Records provided →
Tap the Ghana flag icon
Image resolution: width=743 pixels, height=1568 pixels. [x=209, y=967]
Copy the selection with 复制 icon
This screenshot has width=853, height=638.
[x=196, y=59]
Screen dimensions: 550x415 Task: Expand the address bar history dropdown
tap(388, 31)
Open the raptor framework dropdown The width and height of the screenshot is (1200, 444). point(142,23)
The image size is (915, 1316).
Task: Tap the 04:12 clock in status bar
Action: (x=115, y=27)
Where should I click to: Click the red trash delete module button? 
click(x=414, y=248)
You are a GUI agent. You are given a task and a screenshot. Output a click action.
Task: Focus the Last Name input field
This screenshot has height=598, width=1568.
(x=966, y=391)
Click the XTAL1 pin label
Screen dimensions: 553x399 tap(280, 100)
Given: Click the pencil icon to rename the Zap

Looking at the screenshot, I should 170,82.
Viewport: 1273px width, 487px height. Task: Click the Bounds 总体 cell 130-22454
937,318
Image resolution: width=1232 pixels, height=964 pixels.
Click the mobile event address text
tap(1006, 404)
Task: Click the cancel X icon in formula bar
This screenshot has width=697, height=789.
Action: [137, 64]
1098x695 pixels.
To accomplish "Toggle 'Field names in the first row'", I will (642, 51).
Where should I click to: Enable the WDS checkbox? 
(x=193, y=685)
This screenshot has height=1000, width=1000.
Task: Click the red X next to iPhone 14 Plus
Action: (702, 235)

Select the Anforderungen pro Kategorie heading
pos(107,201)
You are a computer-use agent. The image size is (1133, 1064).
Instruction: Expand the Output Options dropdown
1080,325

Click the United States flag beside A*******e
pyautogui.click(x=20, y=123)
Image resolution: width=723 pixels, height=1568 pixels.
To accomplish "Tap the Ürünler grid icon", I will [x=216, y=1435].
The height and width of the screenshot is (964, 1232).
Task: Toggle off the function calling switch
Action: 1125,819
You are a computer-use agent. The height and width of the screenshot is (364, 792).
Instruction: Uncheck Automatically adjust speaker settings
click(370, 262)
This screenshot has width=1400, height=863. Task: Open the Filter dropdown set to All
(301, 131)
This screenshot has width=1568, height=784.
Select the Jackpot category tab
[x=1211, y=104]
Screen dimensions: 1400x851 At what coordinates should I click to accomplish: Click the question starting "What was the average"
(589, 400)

Problem requirements →
A complete, exact copy of the entries is required.

Solution →
Tap the Ghana flag icon
Image resolution: width=743 pixels, height=1568 pixels. [x=209, y=967]
Copy the selection with 复制 icon
This screenshot has width=853, height=638.
[x=196, y=59]
Screen dimensions: 550x415 Task: Expand the address bar history dropdown
tap(388, 31)
Open the raptor framework dropdown The width and height of the screenshot is (1200, 444). point(142,23)
The image size is (915, 1316).
Task: Tap the 04:12 clock in status bar
Action: (x=115, y=27)
Where should I click to: Click the red trash delete module button? 
click(x=414, y=248)
You are a GUI agent. You are given a task and a screenshot. Output a click action.
Task: Focus the Last Name input field
This screenshot has height=598, width=1568.
(x=966, y=391)
Click the XTAL1 pin label
Screen dimensions: 553x399 tap(280, 100)
Given: Click the pencil icon to rename the Zap

Looking at the screenshot, I should 170,82.
Viewport: 1273px width, 487px height. Task: Click the Bounds 总体 cell 130-22454
937,318
Image resolution: width=1232 pixels, height=964 pixels.
Click the mobile event address text
tap(1006, 404)
Task: Click the cancel X icon in formula bar
This screenshot has width=697, height=789.
Action: [137, 64]
1098x695 pixels.
To accomplish "Toggle 'Field names in the first row'", I will (642, 51).
Where should I click to: Enable the WDS checkbox? 
(x=193, y=685)
This screenshot has height=1000, width=1000.
Task: Click the red X next to iPhone 14 Plus
Action: (702, 235)

Select the Anforderungen pro Kategorie heading
pos(107,201)
You are a computer-use agent. The image size is (1133, 1064).
Instruction: Expand the Output Options dropdown
1080,325

Click the United States flag beside A*******e
pyautogui.click(x=20, y=123)
Image resolution: width=723 pixels, height=1568 pixels.
To accomplish "Tap the Ürünler grid icon", I will [x=216, y=1435].
The height and width of the screenshot is (964, 1232).
Task: Toggle off the function calling switch
Action: 1125,819
You are a computer-use agent. The height and width of the screenshot is (364, 792).
Instruction: Uncheck Automatically adjust speaker settings
click(370, 262)
This screenshot has width=1400, height=863. Task: Open the Filter dropdown set to All
(301, 131)
This screenshot has width=1568, height=784.
Select the Jackpot category tab
[x=1211, y=104]
Screen dimensions: 1400x851 At what coordinates should I click to accomplish: Click the question starting "What was the average"
(589, 400)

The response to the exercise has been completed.